The CDC Just Straight Up Told Americans Not To Poop In The Pool

by Erica Gerald Mason
CDC/Twitter

Exhausted from over a year of begging citizens to wash their hands and wear a mask, the public health organization created a gif you can’t unsee

Lord help us all because the CDC is sick of our shit. Everyone has a breaking point. The Centers for Disease Control and Prevention have had a rough year. Coronavirus (and the surrounding misinformation campaign) left the agency struggling to keep up with the dual task of both research and communication. With the Delta variant of COVID on a troubling upswing in the US partially due to pockets of those who have chosen to remain unvaccinated, the social media team apparently saw their last bit of subtlety fly out the window. Click to watch the GIF. Trust us. You won’t be disappointed.

“Don’t swim or let your kids swim if sick with diarrhea,” the agency tweeted. “One person with diarrhea can contaminate the entire pool. Learn more ways to keep you and those you care about healthy. #HealthySwimming.”

Y’all. Y’ALL.

The adorable little girl. With outstretched arms. With the trail of liquid poo following her into the pool. The sweet kiddos swimming (WITH OPEN MOUTHS). The proud papa whose mouth forms a perfect “O” in surprise as he realizes the light of his life just turned the kiddie pool into the biological equivalent of bidet backwash.

The CDC has HAD IT WITH US.

Back in 2018, the agency tried to be subtle, with the “What’s In Your Cannonball” campaign. Didn’t work. Because we’re animals.

The mental image of the social media department and the public information departments on a Zoom call this spring, commiserating about the messaging behind the 2021 campaign is one that will be studied for years to come.

Remember the scene in Jurassic Park? When Samuel L. Jackson’s character, exhausted, overworked, and frustrated, tries to regain control of the security tech? We can imagine the staff of the CDC has HAD IT with trying to convince American’s to stay safe.

jackPark

On the CDC website, readers learn that “diarrhea is the most common illness spread through recreational water,” and some of the bits can survive in chlorinated water for days. Fantastic!

The agency, who is thisclose to sending us all to our rooms, went into gross detail about how the illness can spread.

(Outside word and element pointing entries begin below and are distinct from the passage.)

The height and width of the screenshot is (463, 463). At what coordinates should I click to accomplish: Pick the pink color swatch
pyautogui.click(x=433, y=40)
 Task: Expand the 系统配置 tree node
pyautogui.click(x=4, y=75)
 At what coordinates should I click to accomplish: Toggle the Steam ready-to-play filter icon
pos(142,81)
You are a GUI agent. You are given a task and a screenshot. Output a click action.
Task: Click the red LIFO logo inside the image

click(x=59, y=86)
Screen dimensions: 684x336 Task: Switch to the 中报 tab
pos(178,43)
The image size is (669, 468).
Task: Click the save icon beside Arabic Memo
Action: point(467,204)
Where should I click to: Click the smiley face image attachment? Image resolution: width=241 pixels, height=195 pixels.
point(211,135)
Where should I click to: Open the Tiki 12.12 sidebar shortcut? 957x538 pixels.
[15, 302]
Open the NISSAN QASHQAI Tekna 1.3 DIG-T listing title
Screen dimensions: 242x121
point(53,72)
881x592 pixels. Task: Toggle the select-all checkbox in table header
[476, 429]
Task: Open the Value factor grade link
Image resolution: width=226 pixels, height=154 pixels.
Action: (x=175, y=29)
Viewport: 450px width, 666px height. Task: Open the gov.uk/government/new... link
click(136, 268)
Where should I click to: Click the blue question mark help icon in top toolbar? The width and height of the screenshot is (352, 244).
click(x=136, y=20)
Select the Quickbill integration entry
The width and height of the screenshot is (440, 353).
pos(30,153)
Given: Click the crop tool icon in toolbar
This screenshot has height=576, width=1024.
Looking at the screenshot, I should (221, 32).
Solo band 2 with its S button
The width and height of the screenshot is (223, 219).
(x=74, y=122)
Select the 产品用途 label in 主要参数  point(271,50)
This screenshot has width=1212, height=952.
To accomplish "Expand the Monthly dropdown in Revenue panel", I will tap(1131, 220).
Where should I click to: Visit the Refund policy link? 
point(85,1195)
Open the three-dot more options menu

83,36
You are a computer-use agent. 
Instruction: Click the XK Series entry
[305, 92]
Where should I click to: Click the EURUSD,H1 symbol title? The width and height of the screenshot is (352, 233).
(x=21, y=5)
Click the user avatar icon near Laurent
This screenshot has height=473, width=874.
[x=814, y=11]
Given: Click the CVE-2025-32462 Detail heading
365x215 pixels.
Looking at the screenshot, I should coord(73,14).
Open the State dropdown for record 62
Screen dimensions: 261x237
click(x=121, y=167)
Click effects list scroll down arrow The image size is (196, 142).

“Tiny amounts of poop are rinsed off swimmers’ bottoms as they swim through the water. If someone with infectious diarrhea (which can contain up to one billion germs) gets in recreational water, germs can be washed off their bottom and contaminate the water,” the CDC says. “These germs can make someone else sick if they swallow even a small amount of contaminated water.”

If 2020 was the year the world stopped, then 2021 is the year the CDC decided to talk to us all as if we were in first grade.

Someone had to open a browser window to create a GIF of a pooing toddler to convince us not to go into the water if you have diarrhea. Someone had to type the words “don’t poop in the water” and “don’t swallow the water.”

The initiative is part of what one might say is the “no bodily fluids in public pools” communique.

“Pee in the toilet, not in the pool!” the tweet from the CDC helpfully reads. “When pee and chlorine mix in the pool, there is less chlorine available to kill germs.”

A helpful Twitter user took the theme one step further and informed readers that peepee and chlorine mixed together is what makes our eyes red when we go swimming.

The CDC isn’t mad at us, y’all. They’re just disappointed. Don’t make them have to show us what happens in gas stations bathrooms. Y’all ain’t ready.